--- Data Enclosed Below ---

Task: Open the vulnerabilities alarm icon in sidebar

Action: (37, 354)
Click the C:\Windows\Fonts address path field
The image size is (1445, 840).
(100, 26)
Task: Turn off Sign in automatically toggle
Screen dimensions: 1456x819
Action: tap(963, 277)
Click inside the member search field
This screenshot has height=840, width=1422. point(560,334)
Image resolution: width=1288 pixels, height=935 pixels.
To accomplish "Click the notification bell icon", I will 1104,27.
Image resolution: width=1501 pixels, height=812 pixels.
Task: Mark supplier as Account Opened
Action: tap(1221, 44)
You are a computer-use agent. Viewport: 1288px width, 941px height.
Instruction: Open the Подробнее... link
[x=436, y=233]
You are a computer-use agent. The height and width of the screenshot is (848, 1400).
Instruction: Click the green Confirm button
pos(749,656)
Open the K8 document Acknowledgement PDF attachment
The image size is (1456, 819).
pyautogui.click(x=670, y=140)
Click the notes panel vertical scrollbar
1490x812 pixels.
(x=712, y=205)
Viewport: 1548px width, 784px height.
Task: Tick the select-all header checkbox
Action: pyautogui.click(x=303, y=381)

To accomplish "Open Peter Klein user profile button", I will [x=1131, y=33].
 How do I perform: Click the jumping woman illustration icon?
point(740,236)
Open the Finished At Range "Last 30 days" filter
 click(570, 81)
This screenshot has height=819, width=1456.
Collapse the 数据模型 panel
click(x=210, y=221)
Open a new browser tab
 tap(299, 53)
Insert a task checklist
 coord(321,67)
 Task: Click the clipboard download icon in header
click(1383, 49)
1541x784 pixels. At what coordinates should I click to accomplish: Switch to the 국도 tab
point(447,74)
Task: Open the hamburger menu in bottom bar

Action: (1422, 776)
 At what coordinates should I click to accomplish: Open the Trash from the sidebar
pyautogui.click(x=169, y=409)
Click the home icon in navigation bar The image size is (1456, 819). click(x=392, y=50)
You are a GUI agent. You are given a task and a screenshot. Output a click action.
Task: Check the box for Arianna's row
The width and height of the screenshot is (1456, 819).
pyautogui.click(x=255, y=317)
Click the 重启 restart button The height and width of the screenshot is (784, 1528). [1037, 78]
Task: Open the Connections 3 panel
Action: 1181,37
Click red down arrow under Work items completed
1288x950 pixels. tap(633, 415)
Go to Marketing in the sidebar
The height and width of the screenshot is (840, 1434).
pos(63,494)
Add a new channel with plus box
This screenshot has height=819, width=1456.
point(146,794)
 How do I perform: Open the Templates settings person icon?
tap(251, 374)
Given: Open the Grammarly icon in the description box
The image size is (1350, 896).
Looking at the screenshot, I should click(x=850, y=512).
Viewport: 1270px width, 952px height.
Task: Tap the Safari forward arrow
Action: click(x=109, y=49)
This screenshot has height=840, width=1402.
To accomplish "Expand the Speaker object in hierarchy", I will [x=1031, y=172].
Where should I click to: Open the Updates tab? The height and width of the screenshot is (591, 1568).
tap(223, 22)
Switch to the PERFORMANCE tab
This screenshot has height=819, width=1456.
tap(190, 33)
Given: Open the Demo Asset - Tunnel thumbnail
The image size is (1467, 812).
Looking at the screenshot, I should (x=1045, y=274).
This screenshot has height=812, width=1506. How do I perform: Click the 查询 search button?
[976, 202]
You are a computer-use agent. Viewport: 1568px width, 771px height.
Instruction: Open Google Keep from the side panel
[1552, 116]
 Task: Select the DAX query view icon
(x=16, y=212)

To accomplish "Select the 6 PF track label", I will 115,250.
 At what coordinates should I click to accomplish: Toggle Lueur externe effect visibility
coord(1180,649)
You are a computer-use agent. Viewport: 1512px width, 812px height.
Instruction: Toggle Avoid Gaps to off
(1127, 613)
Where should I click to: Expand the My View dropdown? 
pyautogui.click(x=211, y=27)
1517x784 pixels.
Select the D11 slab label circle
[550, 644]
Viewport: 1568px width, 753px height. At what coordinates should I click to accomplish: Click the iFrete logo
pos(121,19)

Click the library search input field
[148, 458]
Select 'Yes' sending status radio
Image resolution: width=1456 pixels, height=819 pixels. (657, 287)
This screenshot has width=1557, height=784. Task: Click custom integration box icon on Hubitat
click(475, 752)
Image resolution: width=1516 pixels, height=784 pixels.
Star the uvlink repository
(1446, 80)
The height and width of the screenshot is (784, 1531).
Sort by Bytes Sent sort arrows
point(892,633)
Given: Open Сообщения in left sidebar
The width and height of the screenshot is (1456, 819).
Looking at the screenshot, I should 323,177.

--- End of Enclosed Data ---

Instructions to follow
With the line that has "How do I perform: Open" as the first and the line that has "Given: Open the Grammarly" as the last, repeat exactly that run of lines above and no more.

Expected answer
 How do I perform: Open the Templates settings person icon?
tap(251, 374)
Given: Open the Grammarly icon in the description box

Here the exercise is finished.